Only recently has the technology been developed to send humans to the Red Planet. Nasa’s Orion spacecraft is designed for deep-space missions, including trips to Mars in the 2030s. Private spacecraft company SpaceX, meanwhile, could be sending its first astronauts to Mars on its Starship Hopper as early as 2024, with an even more ambitious aim of building a city on the Red Planet by 2050.
Surviving and thriving on this truly alien world will depend on technologies being developed right now, including new techniques to 3D print protective habitats, grow crops in regolith, produce oxygen from Martian atmospheric carbon dioxide, and engineer materials to protect humans from the harmful effects of ionizing radiation on Mars walks.
Quantum – A world powered by quantum computers
Governments and companies around the world are investing billions in developing quantum computers. Why? The simple answer is that quantum computers would solve certain problems by using the quantum properties of superposition and entanglement. This would allow them to consider many probable outcomes simultaneously – instead of sorting through all possible answers one by one – and arrive at an answer rapidly. In theory, quantum computers could rapidly make calculations that would bamboozle a conventional supercomputer – and thereby solve some of society’s most intractable problems. This includes developing advanced weather and climate models to help combat climate change, accelerating drug discovery to fight disease, building unhackable data security using quantum cryptography, and modelling quantum physics to lift the veil on unsolved mysteries of the quantum world.
There is however a ‘but’. Like most quantum phenomena, qubits – the smallest unit of data in a quantum computer – are incredibly delicate. Any interaction with the environment could destroy them. This makes building a quantum computer with enough stable qubits to solve practical problems a herculean task.
At present, a collaboration between Google, Nasa and the Oak Ridge National Laboratory is closest, having recently announced that they have achieved a significant milestone known as 'quantum supremacy'; a threshold where quantum computers can solve problems that traditional computers simply cannot, in practical terms. Their 54-qubit quantum processor solved a problem in 200 seconds that would take the world’s fastest supercomputer 10,000 years. Though the problem has little practical application – sampling the output of a pseudo-random quantum circuit – the achievement signals the beginning of a new era in quantum computing.
Health - Physics convergence for diagnosis and treatment
Healthcare is on the cusp of transforming beyond recognition. A conflation of scientific and technological progress will reduce hospital visits through preventative medicine, improve the way patients are diagnosed and treated, and allow researchers to find new cures.

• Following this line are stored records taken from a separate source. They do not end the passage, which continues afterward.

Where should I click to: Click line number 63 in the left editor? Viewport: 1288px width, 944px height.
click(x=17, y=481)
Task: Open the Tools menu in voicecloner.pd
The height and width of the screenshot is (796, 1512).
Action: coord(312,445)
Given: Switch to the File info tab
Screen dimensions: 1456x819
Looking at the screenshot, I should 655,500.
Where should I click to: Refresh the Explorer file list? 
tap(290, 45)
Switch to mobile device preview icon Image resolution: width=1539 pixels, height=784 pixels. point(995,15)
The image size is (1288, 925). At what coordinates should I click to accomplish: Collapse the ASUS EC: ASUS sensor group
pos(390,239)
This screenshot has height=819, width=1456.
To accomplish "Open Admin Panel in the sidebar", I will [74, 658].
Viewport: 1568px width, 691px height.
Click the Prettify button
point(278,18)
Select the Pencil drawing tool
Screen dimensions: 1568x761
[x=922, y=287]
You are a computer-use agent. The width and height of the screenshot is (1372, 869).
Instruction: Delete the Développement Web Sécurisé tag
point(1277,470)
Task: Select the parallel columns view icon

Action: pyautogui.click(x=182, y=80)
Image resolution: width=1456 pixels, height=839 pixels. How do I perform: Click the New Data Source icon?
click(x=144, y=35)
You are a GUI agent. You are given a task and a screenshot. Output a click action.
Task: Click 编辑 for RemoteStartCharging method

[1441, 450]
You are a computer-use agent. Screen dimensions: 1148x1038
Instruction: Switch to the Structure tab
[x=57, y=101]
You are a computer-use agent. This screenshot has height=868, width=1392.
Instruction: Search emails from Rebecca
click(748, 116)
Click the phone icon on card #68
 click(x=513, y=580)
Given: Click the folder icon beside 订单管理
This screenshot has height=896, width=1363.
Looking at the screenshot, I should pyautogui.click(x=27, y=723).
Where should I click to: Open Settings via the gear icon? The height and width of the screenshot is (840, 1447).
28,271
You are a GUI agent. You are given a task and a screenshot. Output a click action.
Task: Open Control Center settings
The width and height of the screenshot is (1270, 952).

Physics will contribute to this revolution in a myriad of ways. For instance, real-time data from wearable fitness monitors, health apps and implantable health monitoring devices will be combined with genomic information, scans that probe the body at various scales and many other sources to allow AI and machine learning algorithms to predict, prevent or treat diseases. This big-data approach to healthcare will represent the pinnacle of patient-centric personalised medicine.
Elsewhere, physicists will be crucial to unlocking the secrets of the brain. New quantum sensors will measure magnetic fields generated by current flow through the brain’s neural assemblies. New imaging techniques and combinations of imaging modalities will provide insights into the anatomy and function of the human brain. Sophisticated physics models of the brain will allow researchers to safely study diseases like epilepsy or stroke in silico. And neuromorphic computing techniques will offer a tool for neuroscientists to understand the dynamic processes of learning and development, while also offering the tantalising possibility of neuromorphic chips to be developed with emergent intelligence.